Many thanks in advance. Would appreciate some answers please.
moneytroll


----------



## Eclectic12 (Oct 20, 2010)

For #1 ... the deadline is for the following year. If no work/services happened in 2014, then it would be 2016.

For #2 ... I believe the following link from Canada Revenue Agency will help but maybe someone with more experience can comment.
http://www.cra-arc.gc.ca/tx/nnrsdnts/ndvdls/nnrs-eng.html

For #3 ... the 15% withholding tax is low compared to some who are payin 32% overall or 46% on the next dollar earned. However, being a Canadian citizen in Canada ... I have no direct knowledge.

For #4 ... I doubt it. 


Cheers


----------



## Guban (Jul 5, 2011)

#2. Only if most (90% or more) of your income comes from Canada.
#4. Are you a US citizen or green card holder? If yes, then your US tax return can claim foreign tax credits paid to another country, such as Canada. But, you have to file a Canadian return to claim these.
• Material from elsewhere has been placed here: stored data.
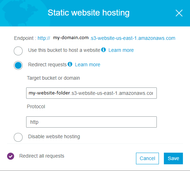The image size is (190, 171).
Task: Click info icon beside host a website
Action: pos(103,50)
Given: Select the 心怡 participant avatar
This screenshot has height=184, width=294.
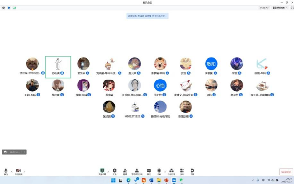Looking at the screenshot, I should pos(160,85).
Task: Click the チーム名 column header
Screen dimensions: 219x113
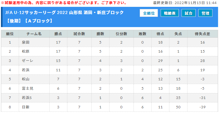Action: (34, 34)
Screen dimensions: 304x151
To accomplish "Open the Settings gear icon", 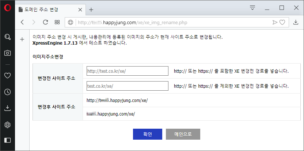I will tap(7, 125).
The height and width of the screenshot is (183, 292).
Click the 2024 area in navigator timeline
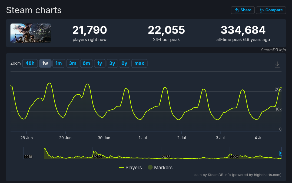click(x=234, y=157)
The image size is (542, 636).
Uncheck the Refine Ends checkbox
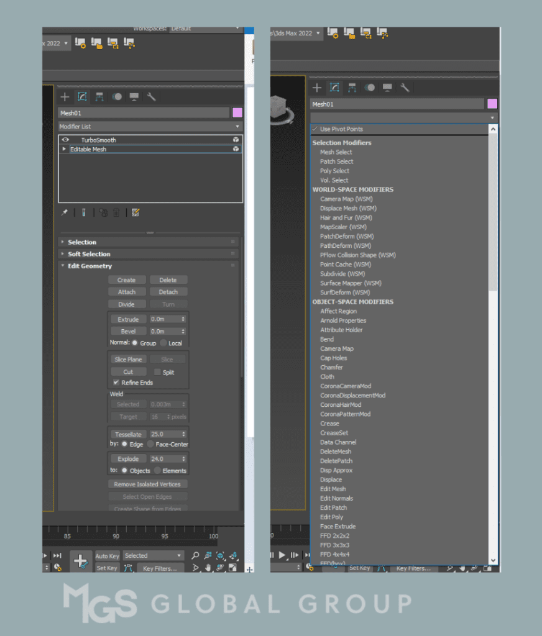pyautogui.click(x=116, y=383)
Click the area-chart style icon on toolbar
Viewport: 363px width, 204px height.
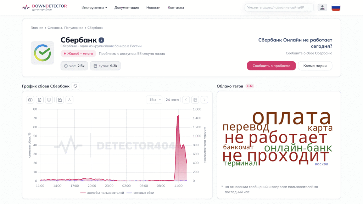[60, 100]
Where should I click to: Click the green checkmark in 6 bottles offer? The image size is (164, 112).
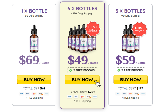(71, 70)
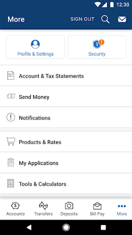This screenshot has height=235, width=132.
Task: Tap the Tools & Calculators calculator icon
Action: [x=11, y=184]
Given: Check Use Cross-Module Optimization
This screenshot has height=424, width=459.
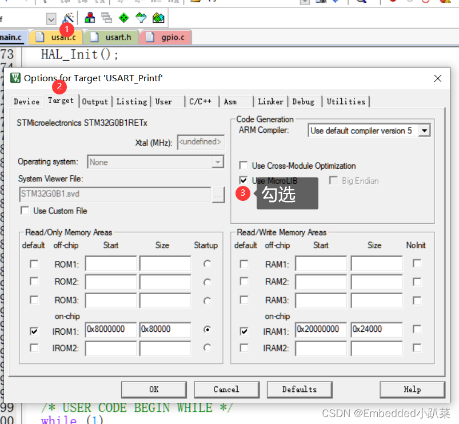Looking at the screenshot, I should click(x=242, y=165).
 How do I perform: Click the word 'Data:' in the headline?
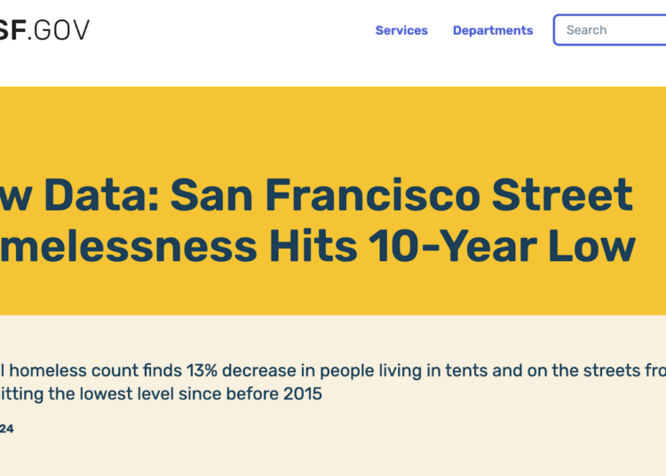(101, 195)
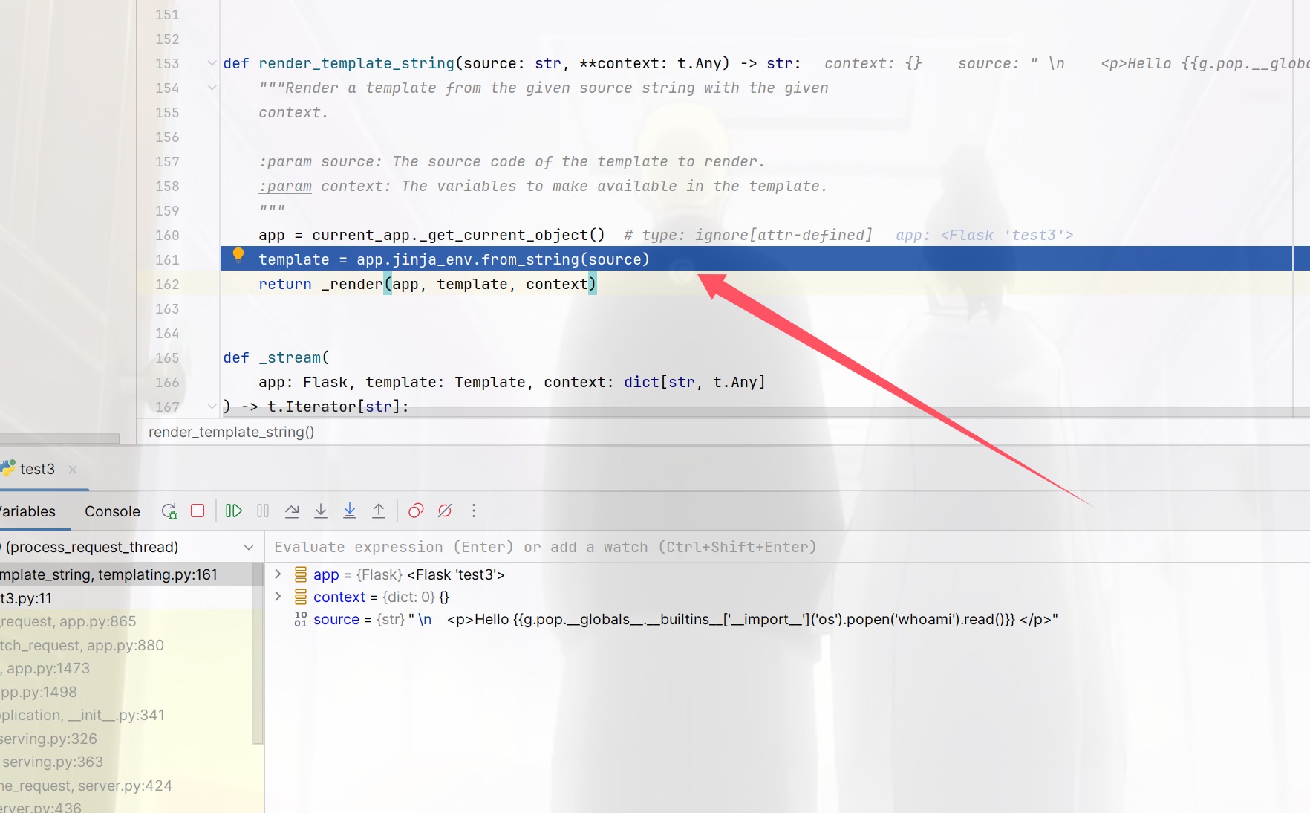Open View Breakpoints dialog
The image size is (1310, 813).
(x=416, y=511)
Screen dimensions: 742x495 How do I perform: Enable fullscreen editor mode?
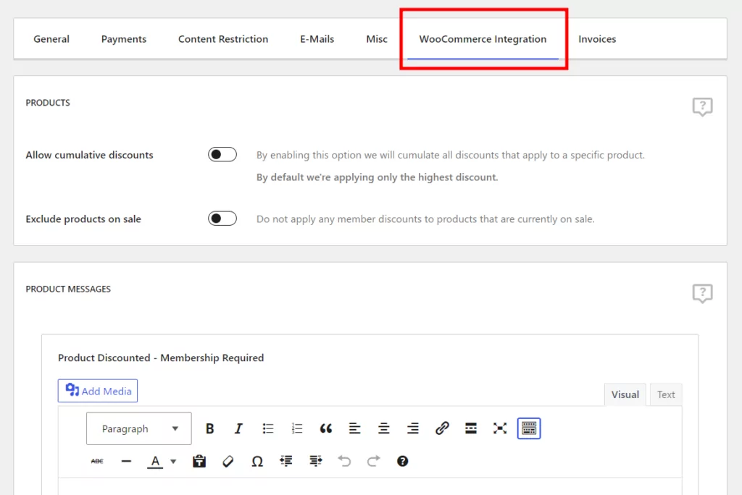coord(500,428)
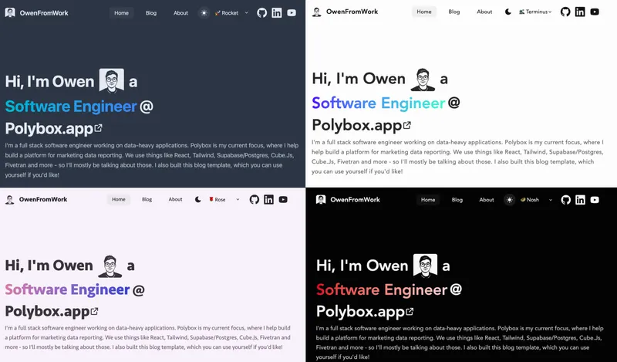Viewport: 617px width, 362px height.
Task: Open LinkedIn icon in Terminus theme header
Action: pos(580,12)
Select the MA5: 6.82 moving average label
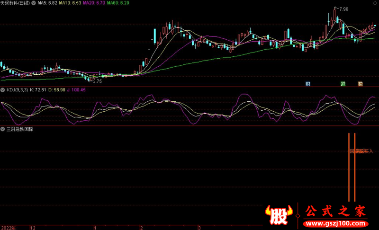Image resolution: width=379 pixels, height=230 pixels. tap(47, 3)
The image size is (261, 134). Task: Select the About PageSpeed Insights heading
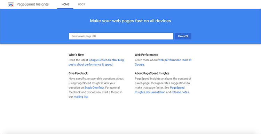coord(152,73)
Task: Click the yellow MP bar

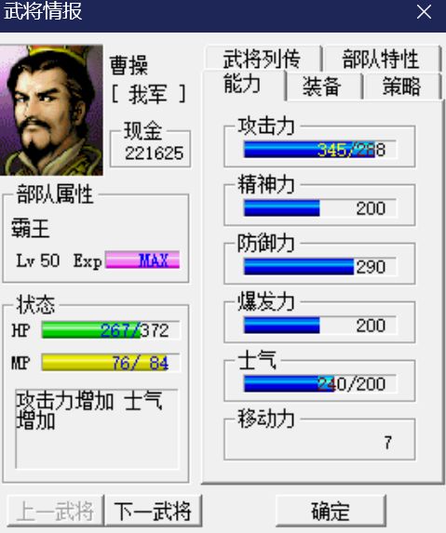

If you are not a US person, I assume that you are filing a US return for US sourced income via a 1040NR, and that would have nothing to do with Canada.


----------



## moneytroll (Apr 1, 2015)

Many thanks! I am a UK resident. They also have a tax treaty with both Canada and US but I barely earn anything in UK (most earnings are from other countries) and UK earnings not enough to offset tax paid in other countries against UK earnings.
The withholdings are high (in some countries, sometimes at over 50%) so whenever I can, I would like to claim back the withholding tax directly.

"#2. Only if most (90% or more) of your income comes from Canada."

If this is not the case, does the personal amount reduce to 0? (otherwise I believe people start paying taxes from $11k onwards in Canada).

Again, many thanks for your help with this.


----------



## Guban (Jul 5, 2011)

moneytroll said:


> Many thanks! I am a UK resident. They also have a tax treaty with both Canada and US but I barely earn anything in UK (most earnings are from other countries) and UK earnings not enough to offset tax paid in other countries against UK earnings.
> The withholdings are high (in some countries, sometimes at over 50%) so whenever I can, I would like to claim back the withholding tax directly.
> 
> "#2. Only if most (90% or more) of your income comes from Canada."
> ...


I think that there is some misunderstanding about foreign tax credits (FTC). *If they are the same as on a Canadian and US return*, FTC's are used on your UK return so that the UK doesn't tax what has already been taxed again. It is not that your UK earnings are used to offset taxes paid to other countries. It is that the taxes paid to other countries is used to reduce or offset the additional taxes they would cause on your UK return.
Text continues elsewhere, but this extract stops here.